─── RECORD EXTRACTS
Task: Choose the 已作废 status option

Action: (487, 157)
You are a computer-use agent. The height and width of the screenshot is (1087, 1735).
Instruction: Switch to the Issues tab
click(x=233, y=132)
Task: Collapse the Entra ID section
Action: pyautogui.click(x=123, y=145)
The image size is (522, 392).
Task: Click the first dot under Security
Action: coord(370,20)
──────
Faithfully reproduce all of the records, character for character.

Task: Choose the 已作废 status option

Action: (487, 157)
You are a computer-use agent. The height and width of the screenshot is (1087, 1735).
Instruction: Switch to the Issues tab
click(x=233, y=132)
Task: Collapse the Entra ID section
Action: pyautogui.click(x=123, y=145)
The image size is (522, 392).
Task: Click the first dot under Security
Action: coord(370,20)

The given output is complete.